# "How do you want to open this file?" dialog box



## gh1138 (Jan 29, 2009)

Recently upgraded a Windows 7 PC to Windows 10.

Since upgrading, I get random Windows dialog boxes asking "How do you want to open this file?" Usually happens while using Chrome or IE, but I can't say for sure it hasn't popped up while not surfing.

Below the open file question, it lists several program choices such as Adobe, Google, IE, etc. Oddly enough, it doesn't show the name of the file it's wanting to open.

Fearing it may be malware, I have only tried selecting Notepad, which gives a message "Cannot find the C:\Program.txt file. Do you want to create a new file?" So I click "Cancel."

Any ideas or suggestions for what this may be and how to resolve?

Thanks.


----------



## Corday (Mar 3, 2010)

It should be appearing when you download something like an app or Email attachment.


----------



## spunk.funk (May 13, 2010)

As Corday said, this will happen if you arer downloading a file or a program needs to run to access a file. Save the file to your download location and right click it and choose properties. Look at the file _Extension _(eg) .pdf, .txt etc and google that to see what program opens it. If it is a .PDF you will need to download Adobe Acrobat Reader. etc.


----------



## gh1138 (Jan 29, 2009)

Sorry, should have been more specific.

I'm not intentionally downloading anything when this happens. Chrome and/or IE will be open, and at random times, the dialog box I attached the image of pops up. Maybe it's a some kind of script from a website?
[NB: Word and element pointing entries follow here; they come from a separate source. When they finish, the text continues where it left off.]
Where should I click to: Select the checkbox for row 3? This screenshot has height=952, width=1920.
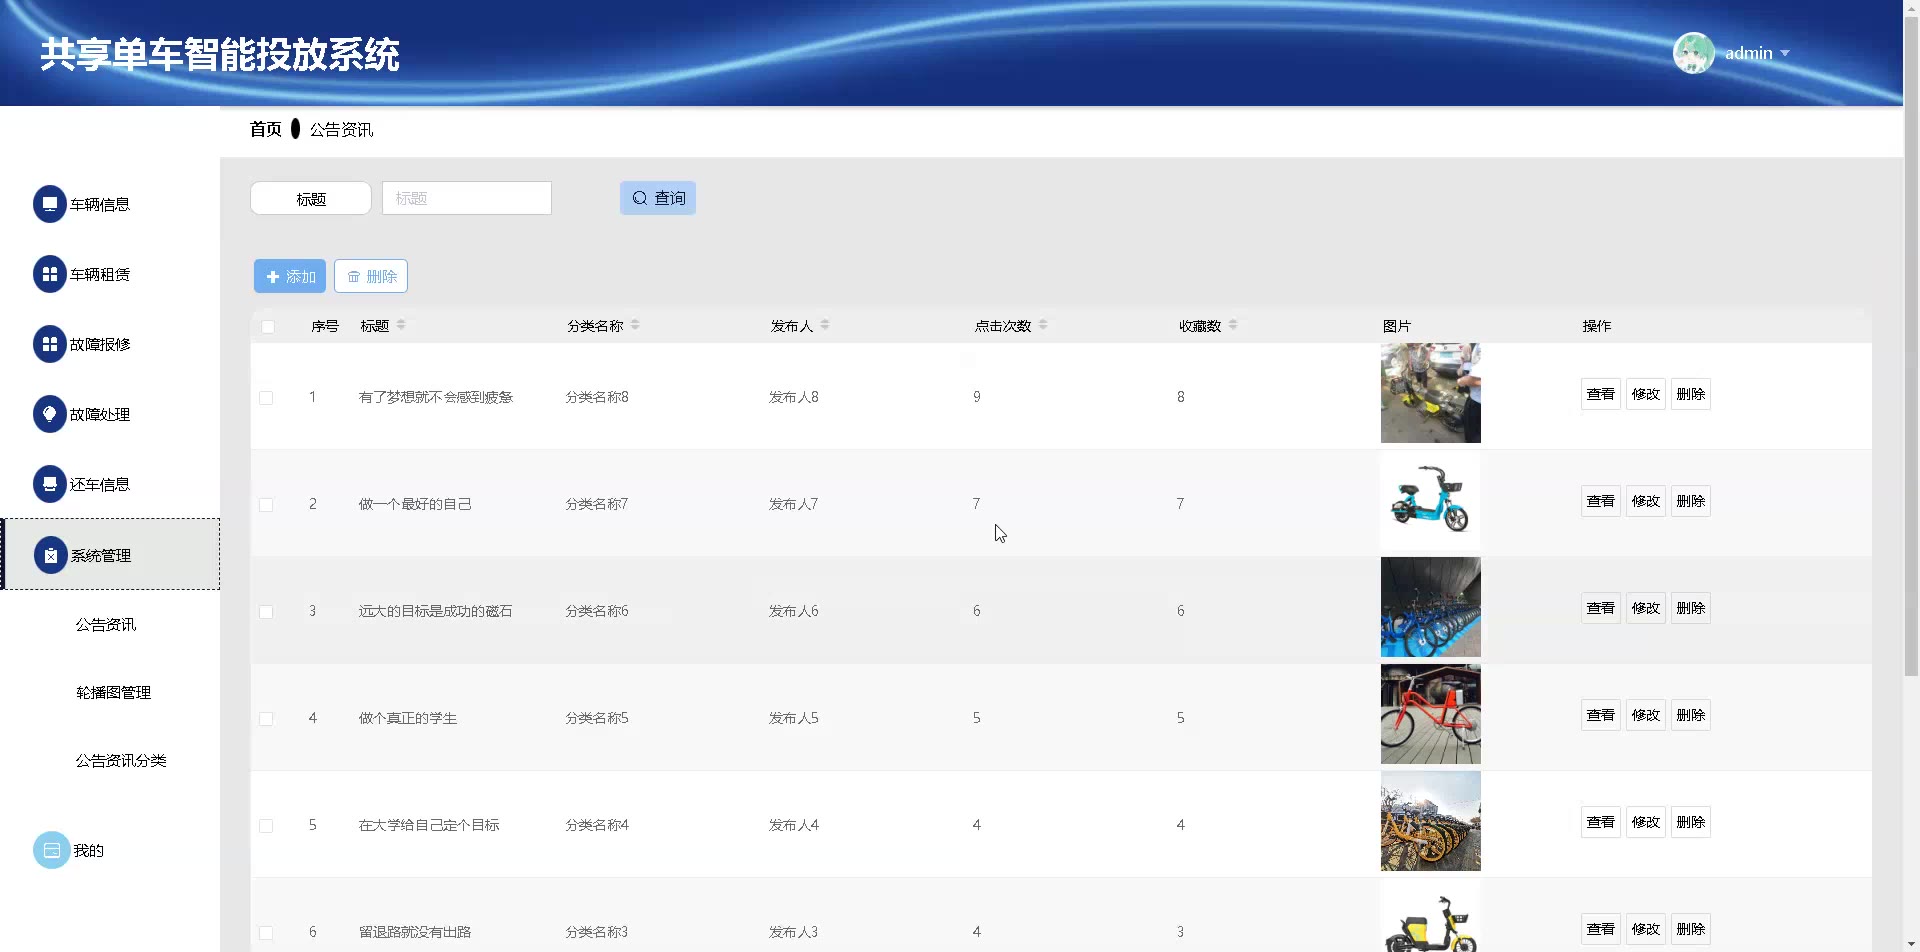(266, 612)
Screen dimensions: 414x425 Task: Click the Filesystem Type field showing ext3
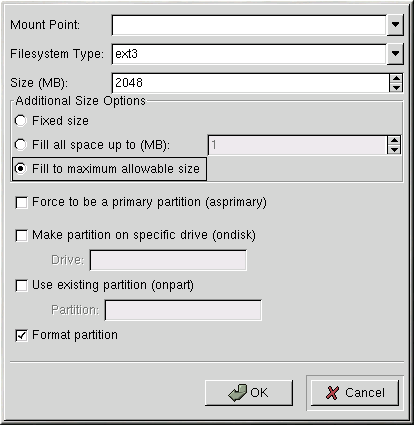pos(249,54)
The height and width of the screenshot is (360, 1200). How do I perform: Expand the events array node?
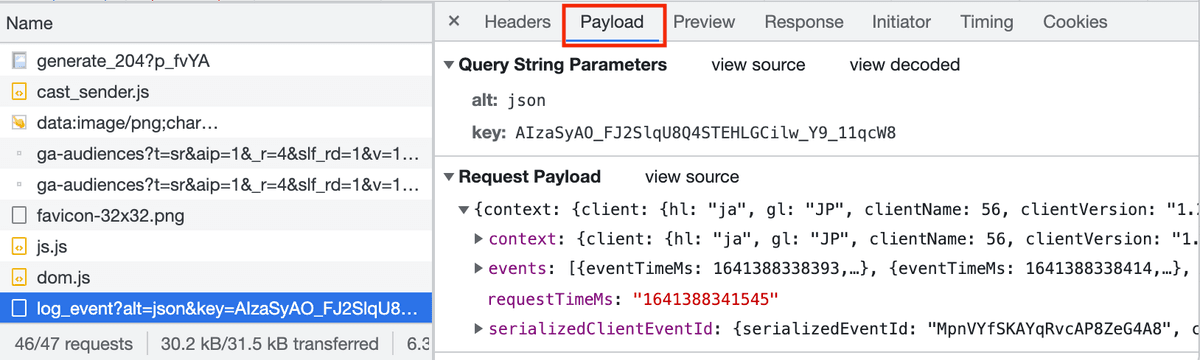tap(479, 269)
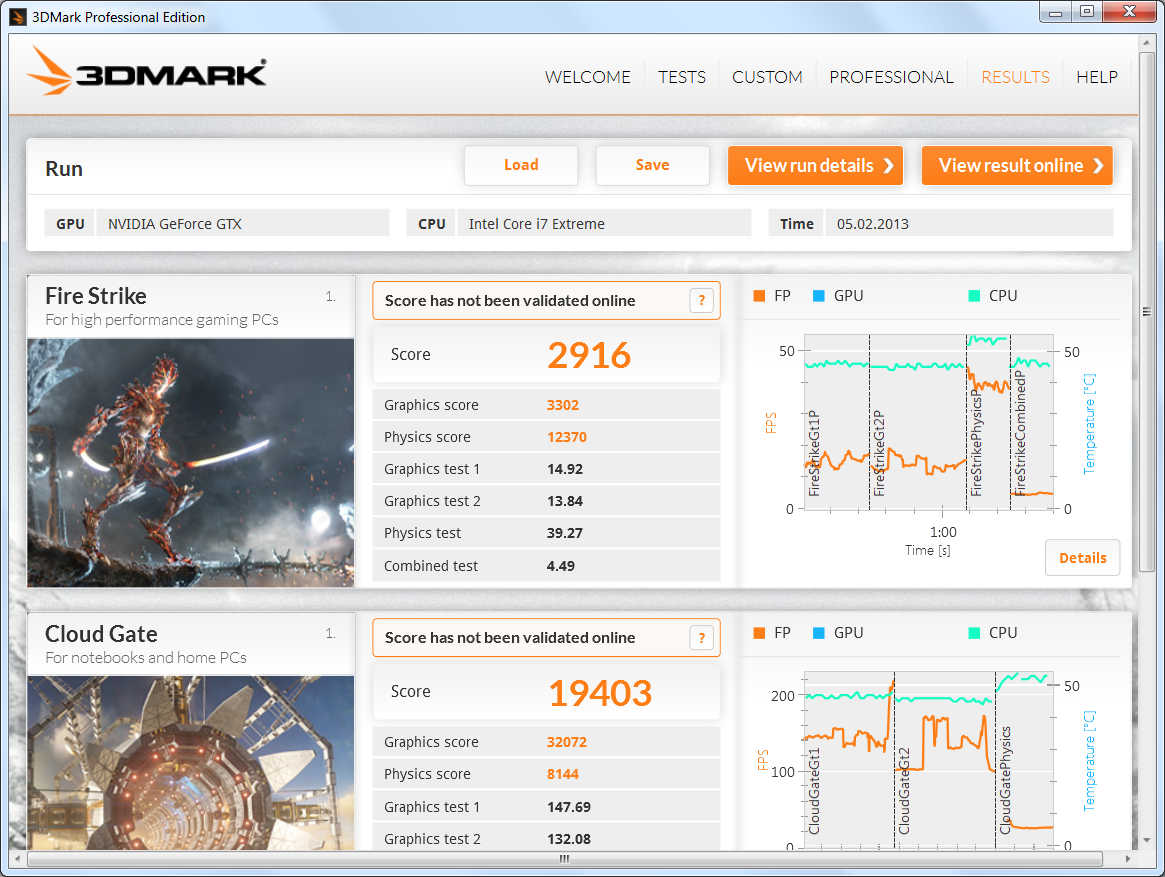Open Details for the Fire Strike graph
This screenshot has height=877, width=1165.
(1082, 557)
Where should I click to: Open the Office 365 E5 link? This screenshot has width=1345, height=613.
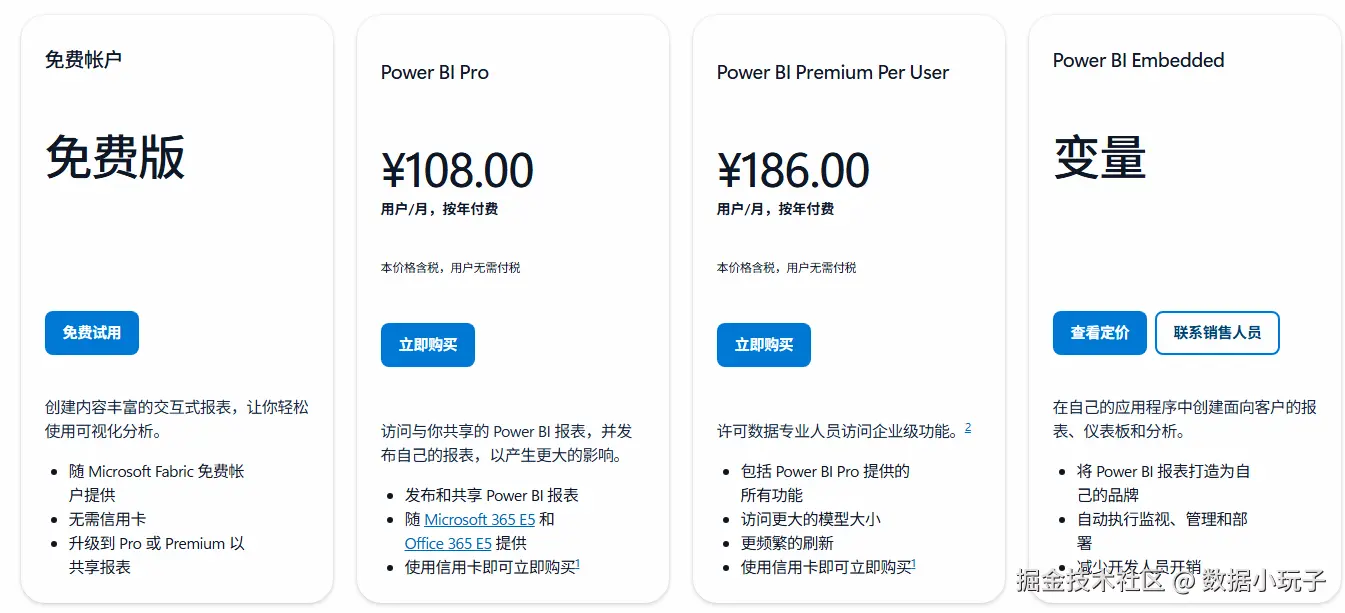448,544
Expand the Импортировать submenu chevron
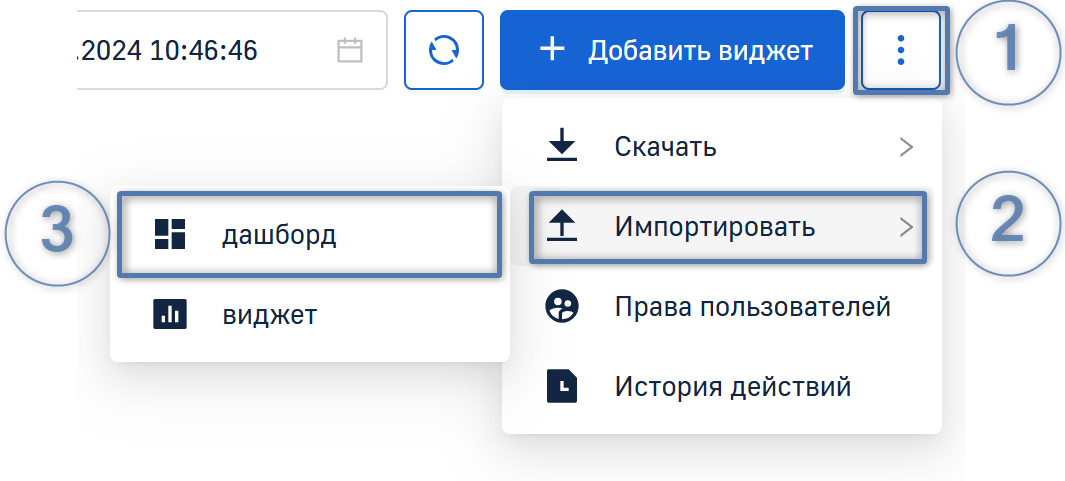Viewport: 1065px width, 481px height. tap(906, 227)
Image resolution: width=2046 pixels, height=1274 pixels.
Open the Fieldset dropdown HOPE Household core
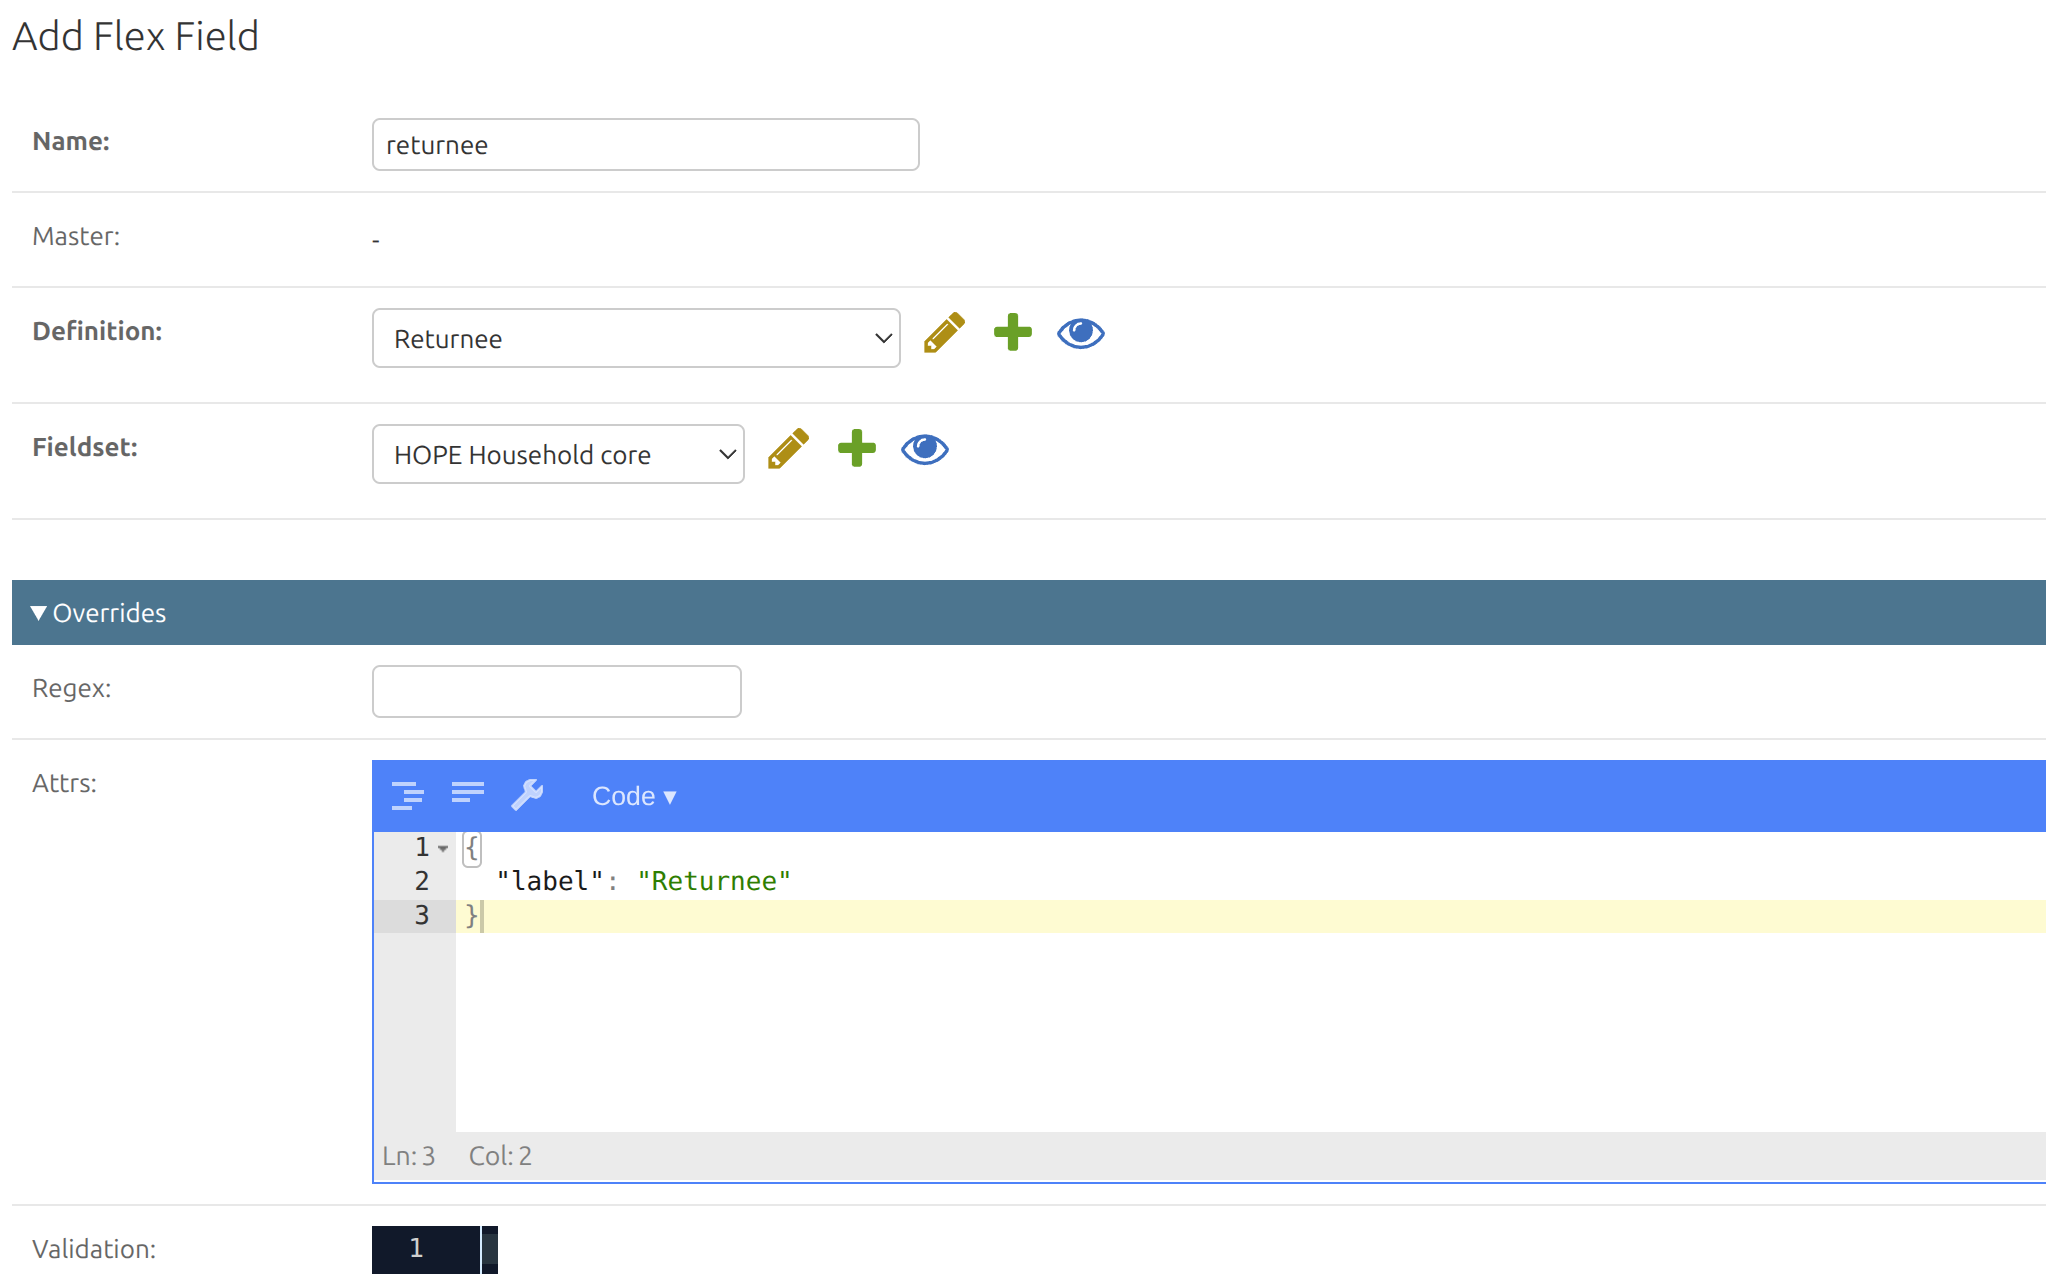[x=558, y=454]
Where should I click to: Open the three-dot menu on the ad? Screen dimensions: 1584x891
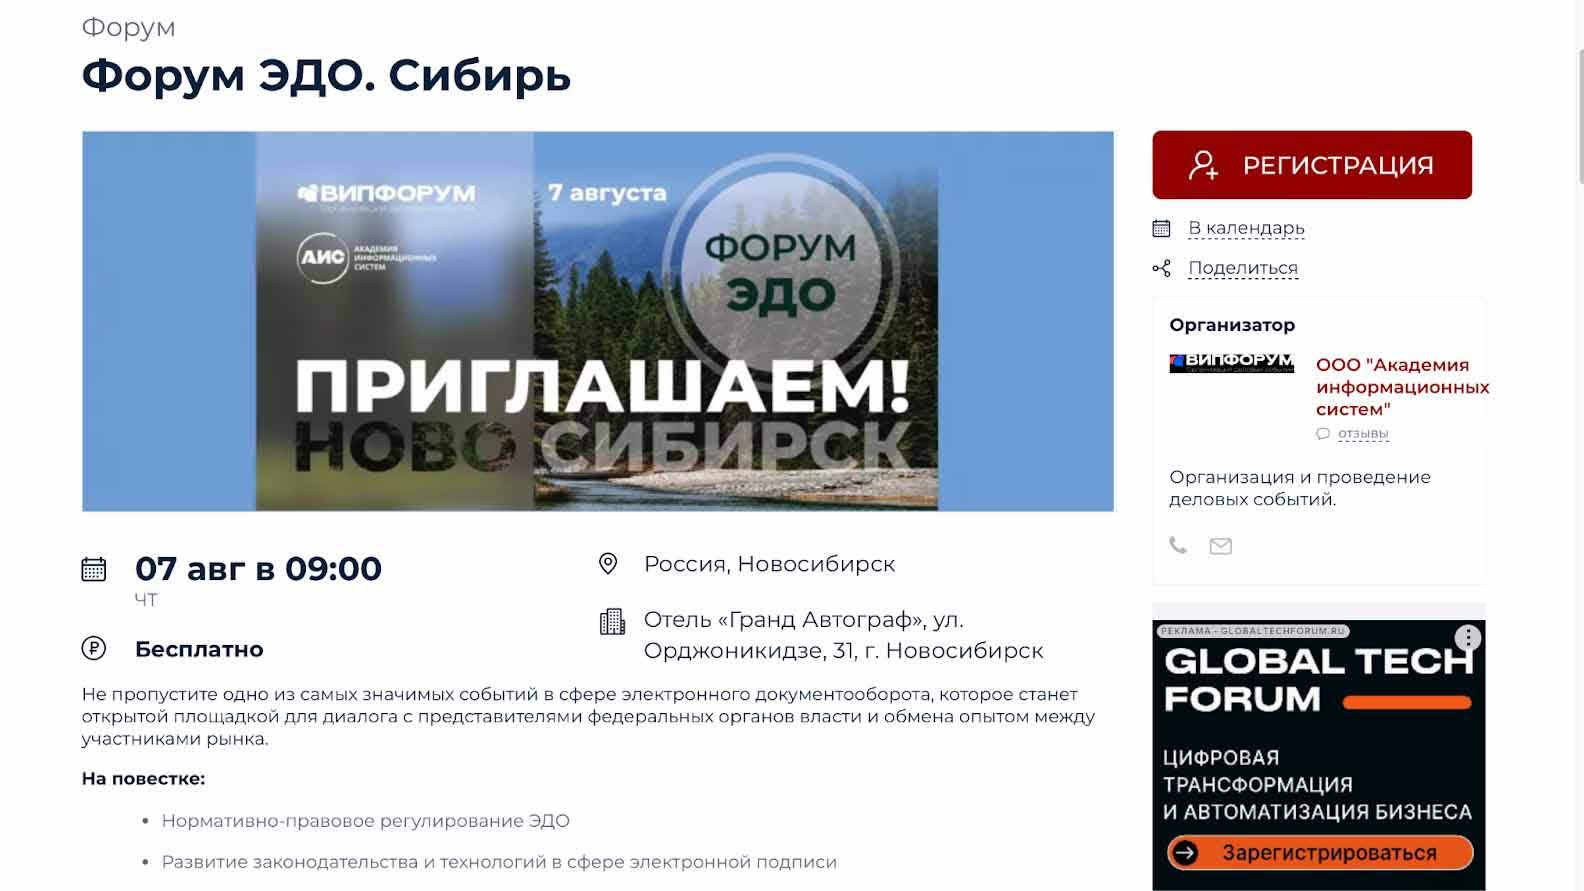(x=1467, y=638)
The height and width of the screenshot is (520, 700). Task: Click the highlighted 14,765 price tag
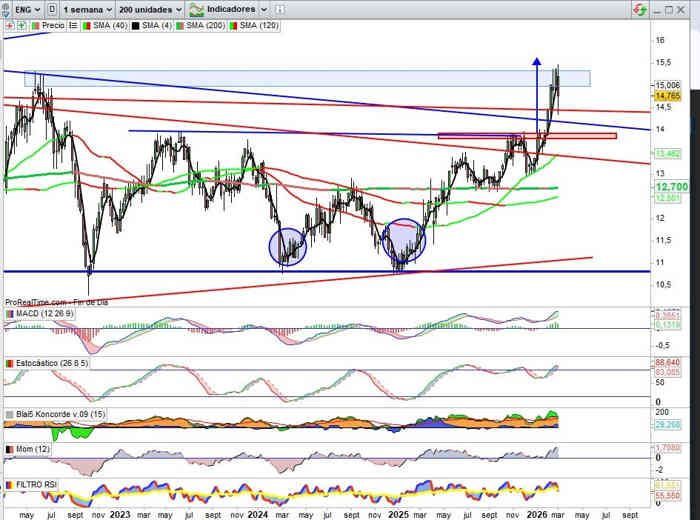668,95
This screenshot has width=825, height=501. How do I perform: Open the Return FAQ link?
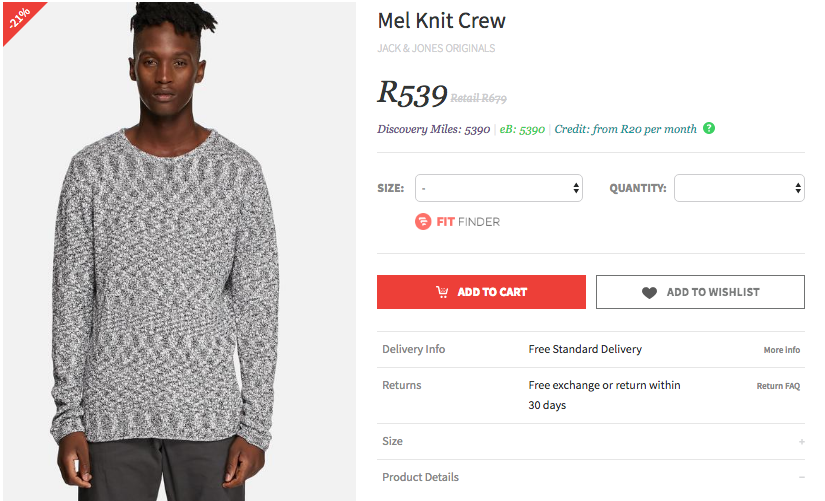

I was/am afraid something sinister may be going on. I have run scans with Norton and Malware Bytes. They came up clean, and I haven't noticed any weird behavior, though, so I'm hoping it's just something weird from Windows 10 upgrade.

Any ideas on how to figure out what file is attempting to dowoad? Or if it's another program requesting a file, how to figure out which one?


----------



## Corday (Mar 3, 2010)

Delete any downloads you don't need (probably all of them).


----------



## gh1138 (Jan 29, 2009)

OK. I'm assuming you mean files from the downloads folders for Chome and IE. I'm away from the subject PC tonight. I'll do so in the morning and wait and see if it returns and then report back.

Thanks.


----------



## gh1138 (Jan 29, 2009)

*Deleted downloads, still getting the open file dialog box.*

I deleted the downloads from Chrome and IE and also the files in the downloads folder of the user directory, but I'm still getting the dialog box.

Any suggestions for figuring out what's generating the dialog box?


----------



## Corday (Mar 3, 2010)

Take a look in One Drive and see what you've saved. There might be a file waiting action.


----------



## gh1138 (Jan 29, 2009)

I've never used One Drive, so I'm not signed in.

Could it still have an action pending if I'm not signed in?

I right-clicked on the system tray icon and hit exit, though, just in case.


----------



## Corday (Mar 3, 2010)

Not likely. See if one of the other choices opens the file. Even if it's malware, we can take care of that later.


----------



## gh1138 (Jan 29, 2009)

Next time the open file box popped up, I chose Chrome, but I got an error message saying the file couldn't be opened.

The next time it popped up, I chose IE. Nothing happened that I could tell, but I didn't get the pop-up again for the 2 additional hours I used the PC.

It's a personally-owned PC I keep at work, so I won't use it again until Monday. Hopefully the IE choice solved the problem, but I'll test it for longer and Monday and report back.

Thanks.


----------